We took a few extra days in Blaine then Semihamoo marina, thanks to a kind offer from friends who gracefully lent us their dock for a few days.

The timing was great as Di needed a little more rest, and it gave us time to reconnect with old friends from back in the days when I spend almost a year there, preparing the boat for our upcoming adventures.

Beautiful sunset from Semihamoo beach

For the first time that I can remember we backed Enfin into the spot. Officially the spot measures 40 feet x 14.5, which are the exact dimensions of Enfin, so there isn't much spare room.

With Di giving me distances via her wireless headset I gently backed in, using the bowthruster to move the bow and the big prop and rudder to move the stern. With our big long keel, the boat responds much better to forward kicks than stern movements, so that's how you do it.

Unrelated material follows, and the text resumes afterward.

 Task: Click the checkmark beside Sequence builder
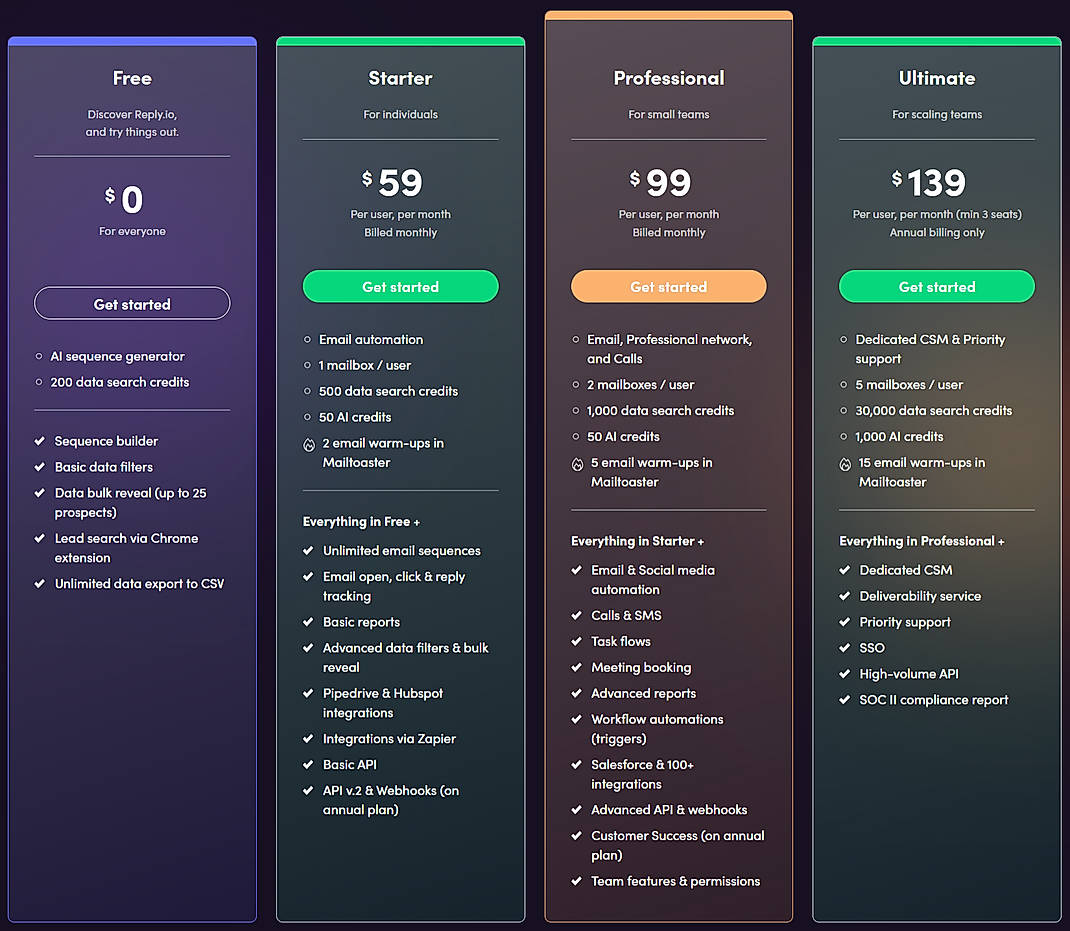[39, 441]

Not much room, though it's nothing compared to the Mediterranean

We were visited by a small baby seal that still had some of its baby white fur and had no scare of humans whatsoever. It came up right next to us, looking us up with its big eyes. Princess, who first alerted me to the little funny animal "right there" was particularly good and patient, staring intensely back.

Later it called for its mum, who was probably fishing nearby

With summer fast approaching I wanted to keep moving, so we grabbed another 300 gallons of diesel. Semihamoo has good prices and is the last stop before the more expensive Canadian fuels. Our marina neighbor "Cowabunga", our sister ship hull number 25 (we're 23) warned us that the Canadian customs dock at White Rock is shallow and needs about 4 feet tide height to enter. That meant leaving quite late for a long day, but what else could we do?

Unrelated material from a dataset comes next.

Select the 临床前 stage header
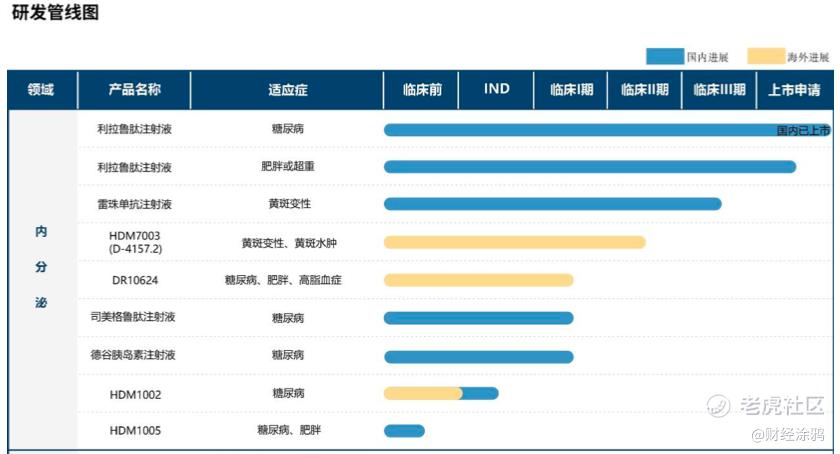This screenshot has width=840, height=454. point(422,90)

Arriving White Rock, we had about 15 to 20 knots of wind pushing us to shore, with a tight turn around the jetty to get in the Custom dock. Not a lot of room for error, and once again a 40 feet long dock, but by now we're used to getting into tight spots. People on the pier hollered and clapped as we finished our maneuver. We were their entertainment for a while.

I had submitted all our info to Canadian Customs using their "ArriveCan" application, and a short phone call later we got our clearance. I asked for 45 days transit to Alaska, which sounds like a lot, but we're not the fastest boat and we tend to enjoy stopping in nice anchorages. We'll have to push more than we prefer to make sure we have enough summer time in Alaska. We'll take more time in Canada on our way back South later this year.

Tight entrance and shallow waters, White Rock dock

I took our "Q" flag (Quarantine) down and replaced it with a Canadian courtesy flag. Locals on the pier clapped and shouted welcome messages!

With all electronic Customs applications, very few people fly the "Q" flag. I just like the symbolism of it, that once we switch over to the National flag we are legally in.

We're officially in Canada

As soon as our clearance was received we set sail North. Destination Plumper Cove Provincial Park. We'd been there 3 years ago, and it is the first logical stop after Vancouver when going North.

We reached it late at night, making use of the long days. I finished shutting the boat down, preparing it for the night and Di took the tender for Princess' long awaited last walk.

Back after 3 years. From now on we should go to new to us places as we head North

We'll stay here a couple of nights before picking our next destination.